本文 -
========================================================================
クレティンの語源はクリスチャンであるという説

blog.oxforddictionaries.com

 

オクスフォードのウェブ上の英語辞典の今週のコーナーのクレティニズムの説明がものすごく面白い。ジェンダーの話、トランプの nationalist の話、ロシアや中国の金満家の話なども面白いが、クレティニズムの話にはかなわない。

クレティニズムというのは現在でも比較的多く存在する疾病である。新生児甲状腺機能低下症と訳し、クレチン症とも言う。日本では、20世紀の後半からの新生児のスクリーニングをはじめ、およそ3000人に1人の割合で存在した。新生児の段階で発見して、甲状腺機能を補う治療を行うとよく効くとのこと。発展途上国などでは新生児の段階での発見ができないから、かなりの患者が存在してしまう。Wikipediaの項目の世界地図を見ると、アフリカと地中海世界が非常に高い。

このクレティンという語は18世紀にフランスで現れた。もともとスイスでよく発見され、スイスの言葉がフランスで使われ、そこから各国にわたった。問題は「クレティン」という語の意味である。これはキリスト教徒という意味の Christian で、神が作った人間であり、動物とは対比される。すると、クレティンのようなかなり重篤な先天性の障害を持つ患者でも、動物ではなく人間であるという意味になる。「人間だから」という説明は、差別的な説明にもなるだろうし、美しい説明にもなるのだろう。それ以外にも語源の説明があり、チョークを意味する creta と顔色の類似だとか、被造物を意味するとか、あるいはそんな患者が現れそうな土の状態を意味するなどがあるとのこと。
========================================================================
[保存済みデータ項目]
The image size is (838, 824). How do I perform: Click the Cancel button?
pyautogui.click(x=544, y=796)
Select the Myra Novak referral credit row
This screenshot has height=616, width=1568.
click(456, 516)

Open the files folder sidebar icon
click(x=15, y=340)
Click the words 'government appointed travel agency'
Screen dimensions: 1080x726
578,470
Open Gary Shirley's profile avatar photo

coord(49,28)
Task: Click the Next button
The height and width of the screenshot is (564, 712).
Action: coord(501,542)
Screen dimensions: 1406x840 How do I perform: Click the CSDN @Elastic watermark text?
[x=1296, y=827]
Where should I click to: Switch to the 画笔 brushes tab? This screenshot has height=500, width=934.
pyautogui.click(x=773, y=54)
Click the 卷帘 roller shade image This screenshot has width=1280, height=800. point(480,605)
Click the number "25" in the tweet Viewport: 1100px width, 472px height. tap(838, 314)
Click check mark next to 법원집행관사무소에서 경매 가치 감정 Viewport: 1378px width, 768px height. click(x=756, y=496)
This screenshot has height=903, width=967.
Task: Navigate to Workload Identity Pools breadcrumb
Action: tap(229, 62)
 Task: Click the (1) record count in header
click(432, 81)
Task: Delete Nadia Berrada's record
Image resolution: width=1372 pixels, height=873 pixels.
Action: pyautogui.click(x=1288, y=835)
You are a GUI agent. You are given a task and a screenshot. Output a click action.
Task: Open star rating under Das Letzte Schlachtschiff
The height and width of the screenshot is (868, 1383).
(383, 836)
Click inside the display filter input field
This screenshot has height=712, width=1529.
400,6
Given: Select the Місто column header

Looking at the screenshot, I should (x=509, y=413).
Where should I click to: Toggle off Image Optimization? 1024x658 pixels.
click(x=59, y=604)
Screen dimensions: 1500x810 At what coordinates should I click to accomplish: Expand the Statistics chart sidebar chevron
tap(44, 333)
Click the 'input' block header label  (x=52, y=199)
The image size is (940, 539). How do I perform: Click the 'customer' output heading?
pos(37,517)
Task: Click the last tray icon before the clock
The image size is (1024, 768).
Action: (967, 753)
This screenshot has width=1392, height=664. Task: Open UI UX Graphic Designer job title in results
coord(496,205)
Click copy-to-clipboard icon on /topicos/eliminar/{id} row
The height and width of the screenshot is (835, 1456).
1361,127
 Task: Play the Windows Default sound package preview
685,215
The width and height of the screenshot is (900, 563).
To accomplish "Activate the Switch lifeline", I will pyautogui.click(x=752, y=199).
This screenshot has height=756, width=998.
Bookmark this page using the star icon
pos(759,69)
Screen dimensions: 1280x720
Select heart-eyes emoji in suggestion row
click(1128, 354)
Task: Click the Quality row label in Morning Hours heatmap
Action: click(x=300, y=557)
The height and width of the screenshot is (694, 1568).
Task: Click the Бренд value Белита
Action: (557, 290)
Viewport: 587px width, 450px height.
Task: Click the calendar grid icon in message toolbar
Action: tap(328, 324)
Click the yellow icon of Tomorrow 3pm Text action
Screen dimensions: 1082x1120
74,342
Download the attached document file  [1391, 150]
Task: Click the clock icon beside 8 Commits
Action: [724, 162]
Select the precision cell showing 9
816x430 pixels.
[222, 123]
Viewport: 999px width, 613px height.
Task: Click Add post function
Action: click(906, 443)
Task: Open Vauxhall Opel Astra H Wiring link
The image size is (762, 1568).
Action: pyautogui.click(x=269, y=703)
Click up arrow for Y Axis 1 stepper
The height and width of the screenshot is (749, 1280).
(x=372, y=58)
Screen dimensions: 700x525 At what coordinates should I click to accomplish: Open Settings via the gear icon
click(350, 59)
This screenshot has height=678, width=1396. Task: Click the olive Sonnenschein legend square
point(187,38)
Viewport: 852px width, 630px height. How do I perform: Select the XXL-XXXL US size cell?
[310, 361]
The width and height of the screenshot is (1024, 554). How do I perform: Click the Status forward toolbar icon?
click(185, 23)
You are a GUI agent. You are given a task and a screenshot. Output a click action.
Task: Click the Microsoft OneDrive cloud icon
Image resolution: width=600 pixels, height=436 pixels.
========================================================================
この演習の課題 -
A - クレティンの語源を扱った本文によると、クレティンという語は何世紀にどの国で現れたか。
B - クレティンの語源を扱った本文から、「クレティンの語源はクリスチャンであるという説」から「カと地中海世界が非常に高い。」までをそのまま抜き出せ。

課題別の解答 -
A - 18世紀にフランスで現れた。

B -
クレティンの語源はクリスチャンであるという説

blog.oxforddictionaries.com

 

オクスフォードのウェブ上の英語辞典の今週のコーナーのクレティニズムの説明がものすごく面白い。ジェンダーの話、トランプの nationalist の話、ロシアや中国の金満家の話なども面白いが、クレティニズムの話にはかなわない。

クレティニズムというのは現在でも比較的多く存在する疾病である。新生児甲状腺機能低下症と訳し、クレチン症とも言う。日本では、20世紀の後半からの新生児のスクリーニングをはじめ、およそ3000人に1人の割合で存在した。新生児の段階で発見して、甲状腺機能を補う治療を行うとよく効くとのこと。発展途上国などでは新生児の段階での発見ができないから、かなりの患者が存在してしまう。Wikipediaの項目の世界地図を見ると、アフリカと地中海世界が非常に高い。